Top of Data for the task

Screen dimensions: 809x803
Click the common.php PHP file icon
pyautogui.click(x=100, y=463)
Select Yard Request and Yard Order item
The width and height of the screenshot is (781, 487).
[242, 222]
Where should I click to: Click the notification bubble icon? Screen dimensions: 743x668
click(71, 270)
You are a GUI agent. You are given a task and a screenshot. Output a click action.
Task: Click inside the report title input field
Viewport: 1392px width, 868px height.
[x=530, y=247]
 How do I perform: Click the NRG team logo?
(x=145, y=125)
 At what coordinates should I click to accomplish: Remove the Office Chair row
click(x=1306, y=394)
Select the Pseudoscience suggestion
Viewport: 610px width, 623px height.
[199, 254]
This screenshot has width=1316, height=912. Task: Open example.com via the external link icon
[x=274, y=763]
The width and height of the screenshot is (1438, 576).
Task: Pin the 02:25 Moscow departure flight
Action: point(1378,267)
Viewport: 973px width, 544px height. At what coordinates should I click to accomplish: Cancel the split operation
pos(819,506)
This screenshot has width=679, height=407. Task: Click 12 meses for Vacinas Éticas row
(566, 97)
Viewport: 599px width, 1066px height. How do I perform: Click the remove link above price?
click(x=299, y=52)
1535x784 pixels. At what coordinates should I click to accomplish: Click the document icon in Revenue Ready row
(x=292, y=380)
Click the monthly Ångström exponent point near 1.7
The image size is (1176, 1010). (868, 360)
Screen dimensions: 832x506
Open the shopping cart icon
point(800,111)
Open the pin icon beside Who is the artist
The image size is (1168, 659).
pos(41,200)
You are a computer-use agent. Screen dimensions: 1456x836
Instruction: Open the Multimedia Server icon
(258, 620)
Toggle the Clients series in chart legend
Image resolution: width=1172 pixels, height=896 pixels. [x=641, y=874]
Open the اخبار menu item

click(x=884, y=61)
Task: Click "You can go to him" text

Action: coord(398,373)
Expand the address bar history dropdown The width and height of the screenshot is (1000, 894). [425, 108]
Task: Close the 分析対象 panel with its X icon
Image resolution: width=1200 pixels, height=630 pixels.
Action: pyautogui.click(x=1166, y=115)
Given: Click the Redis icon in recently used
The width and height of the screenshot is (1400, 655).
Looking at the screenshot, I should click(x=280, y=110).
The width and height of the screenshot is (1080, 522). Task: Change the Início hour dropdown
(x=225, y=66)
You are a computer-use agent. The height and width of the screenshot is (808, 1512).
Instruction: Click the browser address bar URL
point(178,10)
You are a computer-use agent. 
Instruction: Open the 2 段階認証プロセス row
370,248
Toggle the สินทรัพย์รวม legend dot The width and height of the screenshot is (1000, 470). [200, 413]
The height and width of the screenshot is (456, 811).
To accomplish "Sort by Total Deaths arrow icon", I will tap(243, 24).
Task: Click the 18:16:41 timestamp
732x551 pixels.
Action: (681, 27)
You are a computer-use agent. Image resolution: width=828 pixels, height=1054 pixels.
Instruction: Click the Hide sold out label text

Bottom of Data for the task

→ Task prompt
Copy out each entry precisely. Leave nothing out.

→ Output
Screen dimensions: 809x803
Click the common.php PHP file icon
pyautogui.click(x=100, y=463)
Select Yard Request and Yard Order item
The width and height of the screenshot is (781, 487).
[242, 222]
Where should I click to: Click the notification bubble icon? Screen dimensions: 743x668
click(71, 270)
You are a GUI agent. You are given a task and a screenshot. Output a click action.
Task: Click inside the report title input field
Viewport: 1392px width, 868px height.
[x=530, y=247]
 How do I perform: Click the NRG team logo?
(x=145, y=125)
 At what coordinates should I click to accomplish: Remove the Office Chair row
click(x=1306, y=394)
Select the Pseudoscience suggestion
Viewport: 610px width, 623px height.
[199, 254]
This screenshot has width=1316, height=912. Task: Open example.com via the external link icon
[x=274, y=763]
The width and height of the screenshot is (1438, 576).
Task: Pin the 02:25 Moscow departure flight
Action: point(1378,267)
Viewport: 973px width, 544px height. At what coordinates should I click to accomplish: Cancel the split operation
pos(819,506)
This screenshot has width=679, height=407. Task: Click 12 meses for Vacinas Éticas row
(566, 97)
Viewport: 599px width, 1066px height. How do I perform: Click the remove link above price?
click(x=299, y=52)
1535x784 pixels. At what coordinates should I click to accomplish: Click the document icon in Revenue Ready row
(x=292, y=380)
Click the monthly Ångström exponent point near 1.7
The image size is (1176, 1010). (868, 360)
Screen dimensions: 832x506
Open the shopping cart icon
point(800,111)
Open the pin icon beside Who is the artist
The image size is (1168, 659).
pos(41,200)
You are a computer-use agent. Screen dimensions: 1456x836
Instruction: Open the Multimedia Server icon
(258, 620)
Toggle the Clients series in chart legend
Image resolution: width=1172 pixels, height=896 pixels. [x=641, y=874]
Open the اخبار menu item

click(x=884, y=61)
Task: Click "You can go to him" text

Action: coord(398,373)
Expand the address bar history dropdown The width and height of the screenshot is (1000, 894). [425, 108]
Task: Close the 分析対象 panel with its X icon
Image resolution: width=1200 pixels, height=630 pixels.
Action: pyautogui.click(x=1166, y=115)
Given: Click the Redis icon in recently used
The width and height of the screenshot is (1400, 655).
Looking at the screenshot, I should click(x=280, y=110).
The width and height of the screenshot is (1080, 522). Task: Change the Início hour dropdown
(x=225, y=66)
You are a computer-use agent. The height and width of the screenshot is (808, 1512).
Instruction: Click the browser address bar URL
point(178,10)
You are a computer-use agent. 
Instruction: Open the 2 段階認証プロセス row
370,248
Toggle the สินทรัพย์รวม legend dot The width and height of the screenshot is (1000, 470). [200, 413]
The height and width of the screenshot is (456, 811).
To accomplish "Sort by Total Deaths arrow icon", I will tap(243, 24).
Task: Click the 18:16:41 timestamp
732x551 pixels.
Action: (681, 27)
You are a computer-use agent. Image resolution: width=828 pixels, height=1054 pixels.
Instruction: Click the Hide sold out label text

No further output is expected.